Ancak herşey daha üst düzeyde belirlenmeye doğru gittiğinden bu durum ekonomiyle paralel gitmemektedir.

Dünya ekonomisi son elli yılda yedi kat artarken doğal yaşam destek sistemleri aynı kalmayıp geriledi.

Su kullanımı üç kat arttı bin yılda oluşan topraklarda israf ve tarım dışı kullanım hat safhaya ulaştı.

Toprağa bağlı üretim ve bireysel düzeyde beslenme gıda güvenliğinin temel göstergesi olup,kişi başına üretilen tahıl miktarında düşüşün milyonlarca insanın kıtlıktan ölmesine sebep olmuştur.

1959-1961 yıllarında kıtlıktan çinde 30 milyon insanın ölmesi çok vahim bir örnek olmakla birlikte yaşanan bir gerçektir.

Bu ve buna benzer olaylar dünya üzerinde hala yaşanmakta olup,AET(Avrupa ekonomik topluluğu) üçüncü sanayi devriminde zirveye ulaşarak tarımı yani toprak kullanmayı ötelemiş ancak,sanayi gelirinin tamamını ve hatta merkezi bütçenin önemli bir kısmını tarım ürünleri ithalatına ayırmasına rağmen başa çıkamayarak yeniden toprağa yönelmiştir.

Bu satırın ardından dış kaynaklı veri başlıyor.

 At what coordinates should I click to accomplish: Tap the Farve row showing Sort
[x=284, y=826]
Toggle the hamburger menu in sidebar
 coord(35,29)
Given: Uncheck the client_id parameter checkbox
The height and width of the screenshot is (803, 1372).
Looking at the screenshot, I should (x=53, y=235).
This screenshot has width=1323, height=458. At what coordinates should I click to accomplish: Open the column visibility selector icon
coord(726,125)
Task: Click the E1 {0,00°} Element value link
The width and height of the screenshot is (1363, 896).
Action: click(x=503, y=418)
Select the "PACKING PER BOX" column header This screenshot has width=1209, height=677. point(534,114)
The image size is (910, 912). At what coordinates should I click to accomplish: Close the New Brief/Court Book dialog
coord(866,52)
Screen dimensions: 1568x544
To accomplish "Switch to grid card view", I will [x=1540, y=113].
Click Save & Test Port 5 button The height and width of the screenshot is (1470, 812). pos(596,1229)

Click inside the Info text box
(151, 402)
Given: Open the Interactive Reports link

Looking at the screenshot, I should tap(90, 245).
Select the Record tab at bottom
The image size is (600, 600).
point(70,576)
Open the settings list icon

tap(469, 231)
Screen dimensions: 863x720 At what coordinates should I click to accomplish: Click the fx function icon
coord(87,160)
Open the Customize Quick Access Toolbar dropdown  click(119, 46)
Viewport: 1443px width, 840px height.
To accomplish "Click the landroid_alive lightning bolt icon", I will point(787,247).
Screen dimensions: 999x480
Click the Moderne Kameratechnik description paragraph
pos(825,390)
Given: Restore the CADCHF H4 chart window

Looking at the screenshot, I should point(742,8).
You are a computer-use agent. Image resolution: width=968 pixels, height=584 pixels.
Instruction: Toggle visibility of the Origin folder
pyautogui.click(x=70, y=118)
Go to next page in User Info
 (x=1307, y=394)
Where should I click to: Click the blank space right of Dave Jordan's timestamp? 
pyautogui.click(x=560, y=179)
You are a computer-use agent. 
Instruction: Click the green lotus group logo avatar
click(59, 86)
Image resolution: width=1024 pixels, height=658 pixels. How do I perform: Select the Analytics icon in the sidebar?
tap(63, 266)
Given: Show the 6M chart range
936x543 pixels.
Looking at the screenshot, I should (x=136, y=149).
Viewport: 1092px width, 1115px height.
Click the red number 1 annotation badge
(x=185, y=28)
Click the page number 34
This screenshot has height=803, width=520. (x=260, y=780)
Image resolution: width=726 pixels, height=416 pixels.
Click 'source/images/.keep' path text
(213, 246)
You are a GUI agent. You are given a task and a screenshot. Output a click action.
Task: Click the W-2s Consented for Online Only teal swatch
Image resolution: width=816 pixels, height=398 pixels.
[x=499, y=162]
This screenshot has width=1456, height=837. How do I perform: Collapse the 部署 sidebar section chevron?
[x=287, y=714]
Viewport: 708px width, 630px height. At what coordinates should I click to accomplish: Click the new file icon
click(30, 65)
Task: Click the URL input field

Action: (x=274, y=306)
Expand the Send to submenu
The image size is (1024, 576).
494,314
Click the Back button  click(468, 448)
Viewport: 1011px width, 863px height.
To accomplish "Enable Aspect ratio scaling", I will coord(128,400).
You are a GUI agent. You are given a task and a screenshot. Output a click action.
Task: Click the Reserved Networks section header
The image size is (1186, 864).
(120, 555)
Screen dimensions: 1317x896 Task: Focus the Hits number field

Bu bağlamda yapılan projeksiyonlara göre ülkemiz nüfusunun 2050 yılında 103 milyona ulaşacağı belirtilmektdir.

Yani 30 yılda nüfusumuz 20 milyon artarak heryıl soframıza yaklaşık 700 bin kişi daha oturacaktır.

Onun için üzerinde yaşadığımız suyumuzu gıda maddemizi temin ettiğimiz hatta ölülerimizi ona emanet ettiğimiz ve yaşamımızın olmazsa olmazı topraklarımızı korumak zorundayız.Zira toprak bir ülkenin DERİSİDİR.

Gittikçe tarımda dışa bağımlı bir duruma gelmekte olan ülkemizde kesinlikle üretim planlamasına yönelik kullanılabilir tarımsal toprak planlamasının yapılması zorunludur

.Onun için özellikle 1. 2. ve 3.sınıf tarım arazileri TARIMSAL SİT ALANI olarak belirlenmeli ve sonsuza dek korunmaları sağlanmalıdır.

Bunu yaparken başta TARIM bakanlığı olmak üzere Enerji,Çevre,Sanayi,Ulaştırma bakanlıkları ile Üniversitelerin ilgili fakülteleri ve bu konuda hizmet veren sivil insiyatifler bir araya gelerek ulusal bir tarım reformu hazırlamalıdırlar.

Yoksa topraklarımız imar planları,hava alanları,petrol doğal gaz boru hatları sanayi çarşıları gibi yeniden geri kazanımı imkansız olan faaliyetler neticesinde elimizden çıkmaya devam edecektir.Sözü edilen yatırımlara karşı değilim ancak,bunlar bir MASTER plan çerçevesinde yapılmalı.

En azından böyle yatırımlar yapılırken nereler tarım alanı ,nereler turizm alanı,nereler sanayi koridoru,nereler SİT alanı nereler demir yolu teknokent ve nereler imar alanı bilinmesi gerekmektedir.

Bunun için MASTER plan şart.

Konu oldukça uzun ve tarım toprakları azalmaya verimlilik yavaşlamaya ve nüfusumuz daha fazla artmaya devam edeceğine göre gelinen aşamada ülkemizin ulusal güvenliği besin kıtlığı ve yüksek besin fiyatları ile tanımlanması istenmeyen bir politika olarak önümüze çıkmaması için, TOPRAKLARI İSRAF ETMEDEN ÜRETİM,ÜRETİM VE YİNE ÜRETİM.

Aksi taktirde ülkemizin dışa olan tarımsal bağımlılığı gittikçe artacak ve önemli bir milli servetimizde yabancı ülkelerin çifcilerinin cebine girmiş olacaktır.

Bu durumu geriye çevirmek için topraklarımız korunmalı ve çiftciler üretimden gelen güçlerinin karşılığı olan çok kutsal olan emek, değer olarak ceplerinde kalmış olacaktır.